I read a nice article last week about how writing the Portraits of Grief that the New York Times ran after September 11 affected one of the journalists. She wrote:

“The profiles were about love – not the usual subject of daily newspapers – and that is probably why the project is still remembered with such intensity and affection”

That sounds about right to me.

I ran a trail half-marathon this morning. It wasn’t one of my better races. I was undertrained for the extremely hilly course, I probably started a bit too fast, and I took a couple of nasty spills and more near-misses than I can count. By mile 10 or so, I was tired and hurting. At this point in races, I usually ask myself “ok, why exactly am I doing this?” But I knew why I was running this race. Because I’m alive and healthy and I can run is reason enough.

It’s not a contest

Friday, September 10th, 2004

Today’s what the heck were they thinking award goes to the New York Times, for the op-ed piece they ran yesterday entitled “Mom vs. Nanny” in which working mom Jenny Rosenstrach discusses the ways in which she attempts to manipulate her calculations in order to come out ahead in the contest she’s holding with her children’s nanny for who spends more “quality time” with them. I’m not sure if it was supposed to be funny, or make other working parents feel sane by comparison, or what.

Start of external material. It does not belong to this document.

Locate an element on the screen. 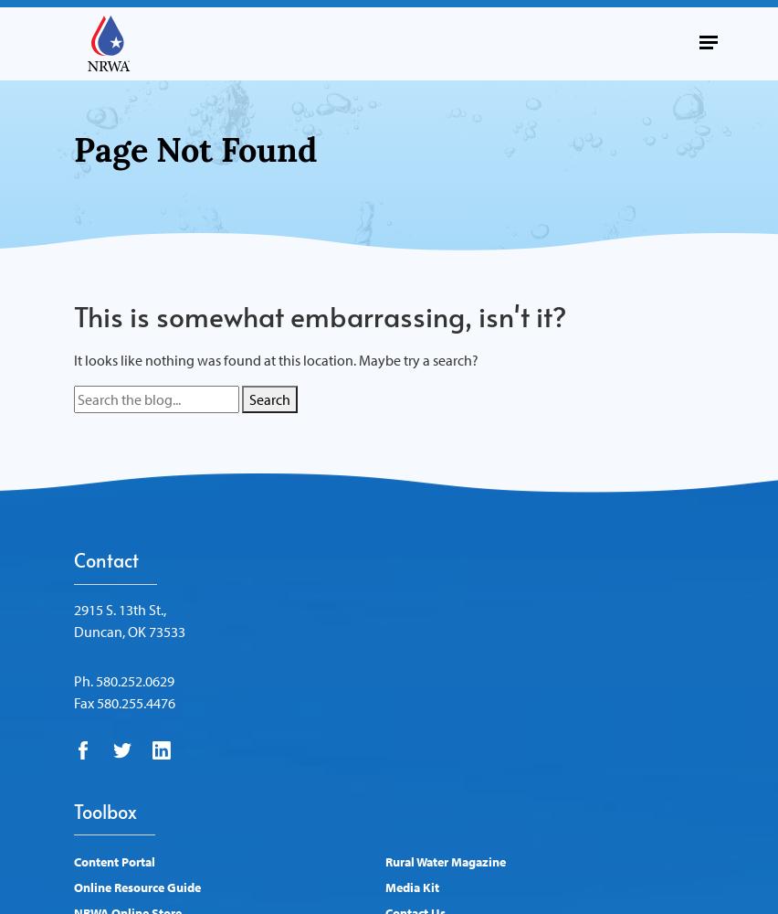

It’s not a contest. Being the working spouse of a stay-at-home dad has taught me a few things, and one of the most important is that it’s not a contest. If you decide that you’re competing with your partner to be the most-loved parent, you’re going to drive everyone crazy, starting with yourself and ending with your children. The goal of this whole effort is raise your children to be happy, and secure, and confident in the love of the people who take care of them. If they adore you, and adore their daddy, and adore their nanny or babysitter or grandmother, that’s a good thing (as Rosenstrach acknowledges at the end of her essay). The tricky part is that most working mothers tell themselves that their children may love the sitter, but they’ll always be number one. Mommies are special.

Well, at times I’ve been quite sure that I wasn’t number one. And I had to admit, it was only fair that my son should love his father best, as he was the one with him all day, climbing on the jungle gym, making silly faces, reading the same stories over and over again. But it forced me to confront my hidden assumption that being a good mother meant being number one.

Like Rosenstrach, I carefully counted the hours I spent with my son. Parenting is challenging, and it’s often hard to know if you’re doing the right thing. It was all too easy to seize on anything quantifiable as a measure of my devotion. For months, I tandem pumped in the mornings, attaching myself to a pump on one side while my son nursed in the mornings. With hindsight, I regret the time spent fussing with a machine instead of paying attention to the moment, but I took the number of ounces I produced as another sign of my maternal commitment.